Social authoritarian cultures like San Francisco want to ban things and limit choice but when it comes to healthier kids, it doesn't require creating higher prices, more taxes or political fundamentalism regarding Happy Meals, it can just mean a few less french fries. That saves McDonald's a little money and kids won't notice the difference.

Cornell marketing professor Dr. Brian Wansink and Dr. Andrew Hanks, also of Cornell, analyzed transaction data from 30 representative McDonald's restaurants and found that calories are unimportant to kids when eating. They're obviously important when it comes to obesity so the solution seems obvious.

Prior to 2012, the Happy Meal® was served with one of three entrée options (chicken nuggets, cheeseburger, hamburger), a side item (apples or small size French fry), and a beverage (fountain beverage, white milk, chocolate milk, apple juice). By April of 2012, the restaurants in th chain served a smaller size "kid fry" and a packet of apples and those alone resulted in a 98 calorie decrease in meals.


Ironically, this YouTube video on how to decrease calories in McDonald's meals has a commercial for Jack In The Box combo meals that runs before the content. Credit: Cornell.

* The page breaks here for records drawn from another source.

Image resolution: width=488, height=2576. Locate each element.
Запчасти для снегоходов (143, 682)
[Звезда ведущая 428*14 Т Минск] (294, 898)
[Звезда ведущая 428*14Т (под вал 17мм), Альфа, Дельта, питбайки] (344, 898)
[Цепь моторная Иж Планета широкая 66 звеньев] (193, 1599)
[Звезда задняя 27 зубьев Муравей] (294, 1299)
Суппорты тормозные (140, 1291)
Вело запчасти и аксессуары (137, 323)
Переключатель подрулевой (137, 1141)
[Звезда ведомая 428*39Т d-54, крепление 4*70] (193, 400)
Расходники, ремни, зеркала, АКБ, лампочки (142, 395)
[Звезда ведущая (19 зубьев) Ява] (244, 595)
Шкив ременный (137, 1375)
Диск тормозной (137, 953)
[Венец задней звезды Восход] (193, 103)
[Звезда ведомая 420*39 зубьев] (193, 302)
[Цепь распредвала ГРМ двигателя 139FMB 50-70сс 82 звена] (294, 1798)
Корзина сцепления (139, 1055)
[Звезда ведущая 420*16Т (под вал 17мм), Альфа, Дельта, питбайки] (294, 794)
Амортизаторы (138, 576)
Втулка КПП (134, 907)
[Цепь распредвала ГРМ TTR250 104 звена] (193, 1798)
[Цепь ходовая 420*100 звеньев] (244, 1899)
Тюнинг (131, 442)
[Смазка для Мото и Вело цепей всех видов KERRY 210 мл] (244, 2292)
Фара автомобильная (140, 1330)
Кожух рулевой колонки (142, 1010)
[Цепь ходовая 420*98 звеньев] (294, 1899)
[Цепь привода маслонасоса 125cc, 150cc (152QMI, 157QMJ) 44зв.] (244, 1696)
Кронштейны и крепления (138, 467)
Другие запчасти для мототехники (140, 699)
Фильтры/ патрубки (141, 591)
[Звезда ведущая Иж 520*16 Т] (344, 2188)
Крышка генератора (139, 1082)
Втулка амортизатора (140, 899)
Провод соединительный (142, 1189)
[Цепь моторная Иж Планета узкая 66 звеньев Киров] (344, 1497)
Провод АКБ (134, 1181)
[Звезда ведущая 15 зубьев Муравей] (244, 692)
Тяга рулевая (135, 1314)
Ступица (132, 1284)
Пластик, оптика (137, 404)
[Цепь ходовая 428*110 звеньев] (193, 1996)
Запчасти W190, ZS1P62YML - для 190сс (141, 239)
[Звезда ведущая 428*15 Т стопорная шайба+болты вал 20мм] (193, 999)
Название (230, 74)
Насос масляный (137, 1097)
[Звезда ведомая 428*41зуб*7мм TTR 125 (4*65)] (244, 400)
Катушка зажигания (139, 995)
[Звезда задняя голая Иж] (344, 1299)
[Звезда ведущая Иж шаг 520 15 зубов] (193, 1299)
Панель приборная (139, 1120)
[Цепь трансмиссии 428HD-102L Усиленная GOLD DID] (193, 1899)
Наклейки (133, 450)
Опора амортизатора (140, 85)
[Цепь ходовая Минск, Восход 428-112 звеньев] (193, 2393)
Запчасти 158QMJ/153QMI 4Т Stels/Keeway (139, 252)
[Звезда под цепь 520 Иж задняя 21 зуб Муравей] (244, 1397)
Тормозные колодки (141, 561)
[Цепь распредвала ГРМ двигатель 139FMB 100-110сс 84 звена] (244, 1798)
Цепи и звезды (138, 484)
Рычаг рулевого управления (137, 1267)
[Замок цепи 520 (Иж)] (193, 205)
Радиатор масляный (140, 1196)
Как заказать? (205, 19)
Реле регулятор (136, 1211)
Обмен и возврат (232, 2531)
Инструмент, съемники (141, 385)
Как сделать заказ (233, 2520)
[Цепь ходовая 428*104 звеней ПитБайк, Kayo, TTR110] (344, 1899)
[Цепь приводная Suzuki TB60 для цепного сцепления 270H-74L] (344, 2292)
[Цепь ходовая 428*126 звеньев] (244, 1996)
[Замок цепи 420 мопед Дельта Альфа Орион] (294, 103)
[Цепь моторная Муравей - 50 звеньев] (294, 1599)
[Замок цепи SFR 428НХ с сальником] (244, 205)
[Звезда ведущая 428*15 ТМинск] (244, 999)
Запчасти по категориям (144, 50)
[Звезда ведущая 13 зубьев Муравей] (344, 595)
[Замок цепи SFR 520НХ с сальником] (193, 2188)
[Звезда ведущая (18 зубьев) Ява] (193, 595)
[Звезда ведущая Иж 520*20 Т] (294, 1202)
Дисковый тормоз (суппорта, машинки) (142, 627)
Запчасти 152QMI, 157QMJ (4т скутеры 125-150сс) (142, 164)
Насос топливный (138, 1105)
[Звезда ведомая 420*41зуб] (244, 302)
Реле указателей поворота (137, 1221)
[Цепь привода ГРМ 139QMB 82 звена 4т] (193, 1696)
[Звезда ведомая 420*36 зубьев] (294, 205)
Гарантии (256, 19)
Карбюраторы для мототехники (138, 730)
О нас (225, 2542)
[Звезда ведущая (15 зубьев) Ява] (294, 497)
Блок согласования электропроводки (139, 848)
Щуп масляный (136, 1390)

Did kids feel cheated by being stuck with apples and fewer fries? Wansink and Hanks found that 99% of children ordered the same entrée, and orders of chicken nuggets (the lowest calorie entrée) remained flat at nearly 62% of all orders, yet nearly 11% fewer children took caloric soda as a beverage and 22% more chose white or chocolate milk  –a more satiating beverage. This increase was partially due to small changes in advertising for milk.

Interestingly, the chocolate milk served in 2012 was of the fat-free variety compared to the 1% milk variety served previously. It also contained 40 fewer calories. Overall, the substitutions in beverage purchases resulted in 6 fewer calories.



Kids still like them, even if they are 100 fewer calories. Credit: Cornell Food and Brand Lab.

Small changes in the automatic default choices offered or promoted in children's meals can reduce calorie intake and improve the overall nutrition from selected foods as long as there is still the perception of an indulgence - like the toy, the thing that San Francisco believes causes obesity. Smaller portions of favored foods might avoid reactance and overeating, which applies at home also. 


Citation: Wansink, B.,&Hanks , A. 'Calorie reductions and within-meal calorie compensation in children's meal combos', upcoming in Obesity.